Last week, I attended a talk at our local Yale data science group by my friend Matteo in which he presented an overview of ggplot2
. During the questions after the talk, someone asked how you can plot your own models with ggplot. I realized that this is a very important question that is often overlooked in ggplot tutorials. Sure, we can slap on a smooth to any ggplot, but as academics, we actually need to know the mechanics of the model. Most often, we start by modelling a relationship first, and then want to visualize the relationship for the specific instantiation of our model afterward.
Below, I will go through an easy method for simple linear models and a slightly more involved method that can be generalized to any model framework. In this post, I only address fixed-effect models, but I intend to cover mixed-effect models, which incur some extra concerns, in a future post.
We’ll begin by setting up the environment: loading in the tidyverse
and the mcgv
package for additive modelling. I also like to reset the default ggplot theme to something less ugly.
library(tidyverse)
library(mgcv)
theme_set(theme_classic())
We’ll simulate a fake dataset in the form of a linear relationship with intercept of 2 and a slope of 0.2.
X <- data.frame(x = seq(0, 20, 0.1)) %>%
mutate(e = rnorm(nrow(.), sd = 0.5),
y.lm = 2 + 0.2*x + e)
As mentioned, it is easy to slap a linear fit onto a ggplot with geom_smooth(method = 'lm')
. Under the hood, ggplot is running a linear regression and estimate the fit and confidence intervals for us.
But, what if we want to fit our own model and then visualize it with ggplot?

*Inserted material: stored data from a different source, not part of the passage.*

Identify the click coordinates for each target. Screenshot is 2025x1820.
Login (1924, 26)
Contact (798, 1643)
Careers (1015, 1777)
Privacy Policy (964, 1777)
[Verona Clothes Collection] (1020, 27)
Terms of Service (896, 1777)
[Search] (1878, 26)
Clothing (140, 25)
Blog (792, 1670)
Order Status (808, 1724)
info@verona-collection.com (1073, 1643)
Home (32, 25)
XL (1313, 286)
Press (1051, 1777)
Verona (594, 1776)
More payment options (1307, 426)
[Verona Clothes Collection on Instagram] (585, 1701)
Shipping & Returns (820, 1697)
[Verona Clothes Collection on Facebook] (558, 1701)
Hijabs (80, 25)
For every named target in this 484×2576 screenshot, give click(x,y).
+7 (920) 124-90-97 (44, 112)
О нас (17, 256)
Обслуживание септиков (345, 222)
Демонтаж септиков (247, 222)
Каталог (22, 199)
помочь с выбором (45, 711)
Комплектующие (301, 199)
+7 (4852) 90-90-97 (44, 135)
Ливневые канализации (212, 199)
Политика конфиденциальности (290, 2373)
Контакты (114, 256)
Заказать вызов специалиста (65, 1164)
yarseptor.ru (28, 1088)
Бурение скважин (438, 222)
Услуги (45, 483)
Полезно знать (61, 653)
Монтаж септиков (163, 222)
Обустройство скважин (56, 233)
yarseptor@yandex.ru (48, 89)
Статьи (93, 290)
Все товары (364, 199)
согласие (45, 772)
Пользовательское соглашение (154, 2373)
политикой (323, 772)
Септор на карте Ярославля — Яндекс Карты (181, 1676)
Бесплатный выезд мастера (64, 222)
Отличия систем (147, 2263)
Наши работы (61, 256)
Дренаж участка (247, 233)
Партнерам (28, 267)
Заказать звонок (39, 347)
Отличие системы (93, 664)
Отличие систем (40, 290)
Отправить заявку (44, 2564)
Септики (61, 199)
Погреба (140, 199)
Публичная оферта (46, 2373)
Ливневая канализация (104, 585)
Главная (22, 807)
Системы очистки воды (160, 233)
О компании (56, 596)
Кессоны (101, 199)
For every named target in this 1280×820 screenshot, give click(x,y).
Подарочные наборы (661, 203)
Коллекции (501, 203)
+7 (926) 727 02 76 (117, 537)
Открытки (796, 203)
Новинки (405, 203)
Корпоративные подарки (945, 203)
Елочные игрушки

As simple solution for a linear model is to directly pass the model coefficients to geom_abline
.
lm.fit <- lm(y.lm ~ x, data = X)
X %>%
ggplot(aes(x, y.lm)) +
geom_point() +
geom_abline(intercept = coef(lm.fit)[1], slope = coef(lm.fit)[2])
However, this method is limited. It doesn’t allow us to include confidence bands, nor does it allow us to plot anything other than a linear fit.
Let’s say that we have a non-linear model. To simulate this, we will fit a polynomial (which is actually still a linear model in the sense that y is a linear combination of the degrees of x).
X <- X %>%
mutate(y.nlm = 400 + 0.4 * (x - 10)^3 + e*100)
P1 <- X %>%
ggplot(aes(x, y.nlm)) +
geom_point()
P1
In real world scenarios we would not know the functional form when viewing the data and might decide to fit an additive model or a locally smoothed regression.
gam.fit <- gam(y.nlm ~ s(x), data = X)
loess.fit <- loess(y.nlm ~ x, data = X)
The easiest way to visualize the direct results of these non-linear models is to create a prediction data frame with x values that evenly span the range of our data. We can then predict the model fit for these points and use them to plot the line. This is also the most generalizable solution that will work with any model framework.
First, we create a new dataset with a range of x values. Then ,predict the fitted y values from our models.
newX <- data.frame(x = seq(min(X$x), max(X$x), length = 100))
newX <- newX %>%
mutate(pred.gam = predict(gam.fit, newdata = newX),
pred.loess = predict(loess.fit, newdata = newX))
To visualize the model, we simply plot the points from the initial dataset, then pass the new dataset into the data argument for geom_smooth
. Note that we also need to pass our new y variable to the y
argument of aes
as well.
P1 +
geom_line(data = newX, aes(y = pred.gam), col = "dodgerblue", size = 2) +
labs(y = "GAM fit")
P1 +
geom_line(data = newX, aes(y = pred.loess), col = "firebrick", size = 2) +
labs(y = "LOESS fit")
We can also use our model to estimate confidence intervals to use in plotting error bands.
newX <- newX %>%
mutate(pred.gam.se = predict(gam.fit, newdata = newX, type = "link", se.fit = TRUE)$se.fit,
pred.gam.lo = pred.gam - (1.96 * pred.gam.se),
pred.gam.hi = pred.gam + (1.96 * pred.gam.se),
pred.loess.se = predict(loess.fit, newdata = newX, se = TRUE)$se.fit,
pred.loess.lo = pred.loess - (1.96 * pred.loess.se),
pred.loess.hi = pred.loess + (1.96 * pred.loess.se))
P1 +
geom_line(data = newX, aes(y = pred.gam), col = "dodgerblue", size = 1) +
geom_ribbon(data = newX, aes(y = pred.gam, ymin = pred.gam.lo, ymax = pred.gam.hi), alpha = 0.3, fill = "dodgerblue") +
labs(y = "GAM fit")
P1 +
geom_line(data = newX, aes(y = pred.loess), col = "firebrick", size = 1) +
geom_ribbon(data = newX, aes(y = pred.loess, ymin = pred.loess.lo, ymax = pred.loess.hi), alpha = 0.3, fill = "firebrick") +
labs(y = "LOESS fit")